CUTLASS issue #2800 states explicitly: “FP4 on SM120/SM121 is usable through Ampere-style mma instructions rather than tcgen05.” The NVIDIA developer forum post on FP4 performance on DGX Spark identifies the specific instructions: “OMMA and QMMA are warp-level MMA instructions that work on SM120/SM121. These are the tensor core instructions that CUTLASS accesses through CuTe.” CUTLASS issue #3044 reveals the exact PTX syntax: mma.sync.aligned.kind::f8f6f4.m16n8k32 when targeting sm_120a.

What SM120 does not have SM120 lacks several features that SM100 relies on for peak FP4 performance. There is no tcgen05.mma instruction. There is no Tensor Memory (TMEM), the dedicated 128×512 accumulator memory that SM100 uses to reduce register pressure. There is no multicast and no CTA pairs, meaning no cooperative 2-SM execution. The cluster size is fixed at 1×1×1. Shared memory per SM is approximately 100 KB on most consumer SKUs (though the RTX 5070 Ti laptop reports 128 KB), compared to 228 KB on SM100.

What SM120 does have SM120 has fully functional FP4 Tensor Cores, accessible through warp-level mma.sync instructions inherited from the Ampere instruction path. The specific instruction for FP4 is mma.sync.aligned.kind::f8f6f4.m16n8k32, operating on a tile shape of 16×8×32.
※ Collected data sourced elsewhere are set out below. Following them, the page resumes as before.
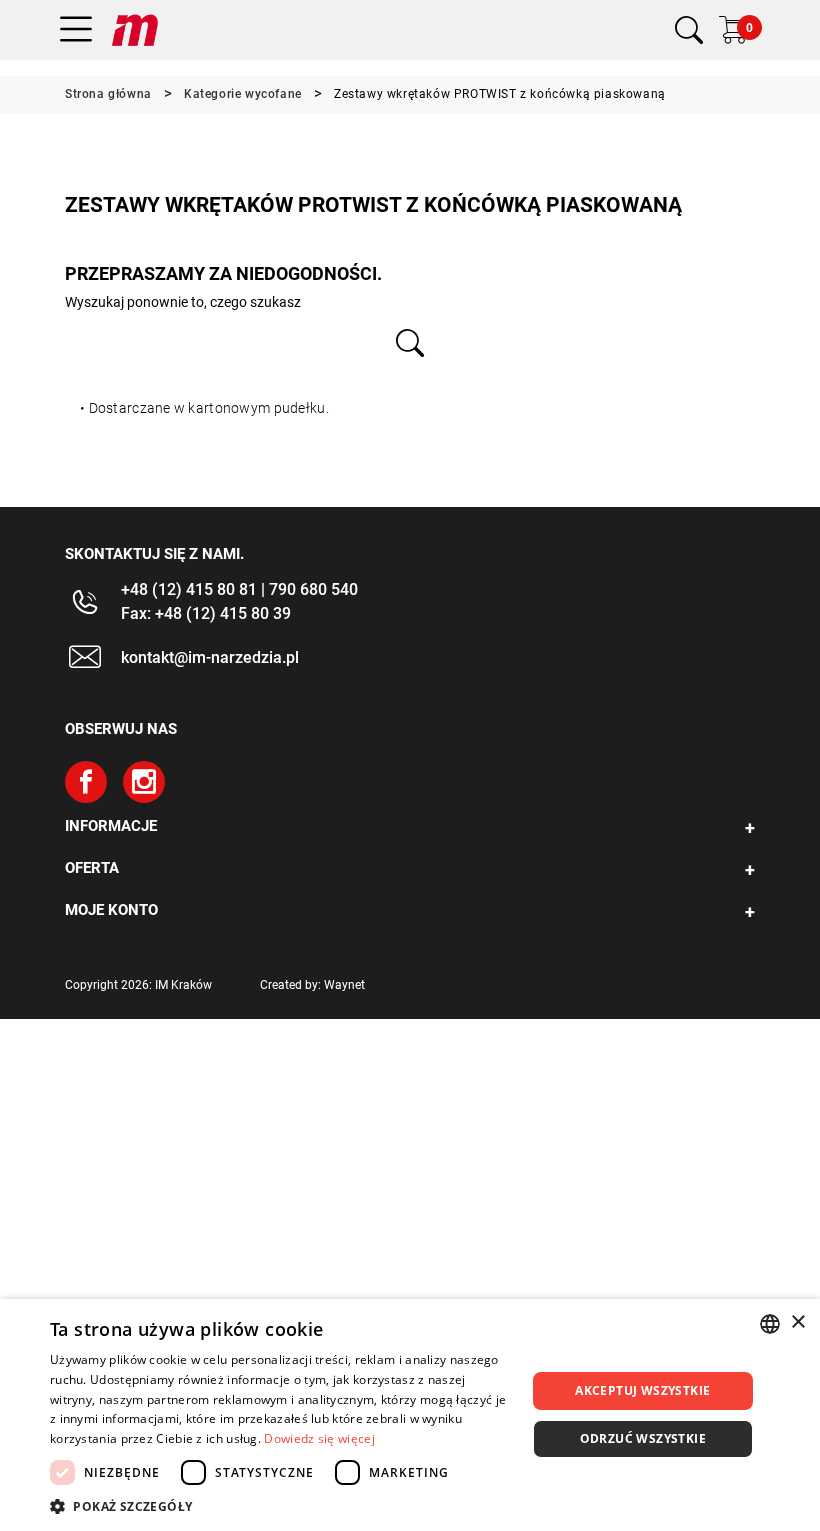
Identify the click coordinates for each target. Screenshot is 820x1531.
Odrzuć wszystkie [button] (643, 1438)
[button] (281, 1506)
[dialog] (410, 1415)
This is a meaningful difference from the INT8 WMMA instructions used in the ParagEkbote/model-kernels kernel, which operate on a 16×16×16 tile shape on SM75/SM80. The FP4 instruction processes a K-dimension of 32 elements per cycle instead of 16, but produces a narrower output tile (8 columns instead of 16). This changes how tiles are partitioned, how accumulators are organized in registers, and how the inner loop over K interacts with the MMA calls.

Why this matters This finding is poorly documented across the ecosystem. Most Blackwell Tensor Core tutorials and references target SM100 exclusively and either ignore SM120 or simply warn that it is “different” without explaining how. The practical consequence for any developer targeting consumer Blackwell GPUs for FP4 compute is clear: use mma.sync rather than tcgen05, manage accumulators in registers rather than TMEM, and design tile sizes around the tighter shared memory budget. This is the architectural foundation that the rest of this kernel is built on.